O 'Cardeal' continuava bem e dizia ao 'Pinocha' para começar a carregar a camioneta com os que não pudessem aguentar-se de pé. O 'Russo' dizia: - 'Tá Névoa', já se vê mal! E lá andava ele de gatas à procura da velha garrafa que, 'Triste' por ter sido posta de parte e desprezada depois de um dia de grande movimento. 'Zé Anão' agarrado à 'Paulita' e pedindo ajuda ao 'Cagadiço', lá subiu para o carro.
Era o fim de mais um Dia da Espiga. Algumas 'Mantas' sempre vêm ao de cima ao passar o "Jogo da Bola". 'Lapina', de papoila na mão e de 'Tunica' vestida, mantinha-se 'Aleta' para o trabalho do dia seguinte.
Alguns que abusaram de certos frutos menos maduros, iam direitos à 'Pia'. Era o caso do 'Bugalho' e do 'Canina' que não se sentiram nada bem. Assim não acontecia com a 'Tixa' que vinha toda florida e sorridente por ter apanhado a espiga e flores de Maio.
De braço dado com o 'Zé Inglês', chegaram ao "Jogo da Bola" perante o olhar daqueles que só se propuseram a ver passar os alegres foliões desta tradição antiga, da não menos antiga Vila da Ericeira.
Aníbal O. Santos

3 comentários:

Anónimo disse...

Gostei muito deste teu texto, que me transportou tambem a mim, à Abadia e à Foz, dos Dias da Espiga!
A minha familia é toda da Ericeira, e eu vivi na terra entre 1978 e 1987, onde criei muitas amizades.
Hoje a viver em Lisboa, é com nostalgia, que recordo a minha terra de adopção, e estou atento a tudo o que se escreve e diz sobre a Ericeira.
Há quem diga, que «a nossa terra é onde estão os nossos mortos». No meu caso é absolutamente verdade! Tenho na Ericeira «os meus mortos» e os meus vivos!!
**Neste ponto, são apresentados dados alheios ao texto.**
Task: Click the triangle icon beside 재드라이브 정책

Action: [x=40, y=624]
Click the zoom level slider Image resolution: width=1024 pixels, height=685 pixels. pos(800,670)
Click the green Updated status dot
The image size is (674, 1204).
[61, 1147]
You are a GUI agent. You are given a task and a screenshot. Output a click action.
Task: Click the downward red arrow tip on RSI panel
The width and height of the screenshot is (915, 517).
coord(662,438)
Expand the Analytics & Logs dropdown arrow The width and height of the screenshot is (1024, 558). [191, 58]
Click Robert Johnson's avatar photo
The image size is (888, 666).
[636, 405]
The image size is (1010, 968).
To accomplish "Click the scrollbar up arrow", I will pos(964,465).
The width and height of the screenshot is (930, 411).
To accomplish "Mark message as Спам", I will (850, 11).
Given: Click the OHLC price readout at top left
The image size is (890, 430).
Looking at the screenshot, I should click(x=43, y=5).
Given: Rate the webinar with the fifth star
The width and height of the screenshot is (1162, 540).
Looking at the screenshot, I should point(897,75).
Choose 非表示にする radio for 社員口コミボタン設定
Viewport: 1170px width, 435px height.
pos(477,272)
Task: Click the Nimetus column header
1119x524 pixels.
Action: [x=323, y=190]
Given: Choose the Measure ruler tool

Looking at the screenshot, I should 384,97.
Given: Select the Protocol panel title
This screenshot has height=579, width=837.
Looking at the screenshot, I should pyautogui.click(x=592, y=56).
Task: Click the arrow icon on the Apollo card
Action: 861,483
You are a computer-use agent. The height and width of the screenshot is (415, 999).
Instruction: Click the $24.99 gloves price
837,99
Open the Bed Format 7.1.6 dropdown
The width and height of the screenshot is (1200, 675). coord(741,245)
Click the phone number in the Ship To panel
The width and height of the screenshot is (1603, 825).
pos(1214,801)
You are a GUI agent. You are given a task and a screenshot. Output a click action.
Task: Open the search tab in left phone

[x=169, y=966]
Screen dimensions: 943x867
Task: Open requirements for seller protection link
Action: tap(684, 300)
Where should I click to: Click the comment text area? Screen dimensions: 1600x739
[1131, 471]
Grande abraço de um jagoz de coração!!


José Henriques

Anónimo disse...

Ah! E faltou dizer, que a minha familia está aí retratada nas alcunhas: «Catanixa» do lado da mãe, e «CagaLume» do lado do pai!

José Henriques

Anónimo disse...

Amigo José Henriques, saudações.
Obrigado pelos teus comentários.
Quero te dizer que o texto é de um Jagoz chamado Aníbal Santos.
Se tens algum episódio teu passado na Ericeira e que queiras que seja aqui publicado, está à vontade para o fazer. Podes enviar para ericeira.58@gmail.com e será publicado.
Ser Jagoz é um estado de graça.
Um abraço. Aparece sempre!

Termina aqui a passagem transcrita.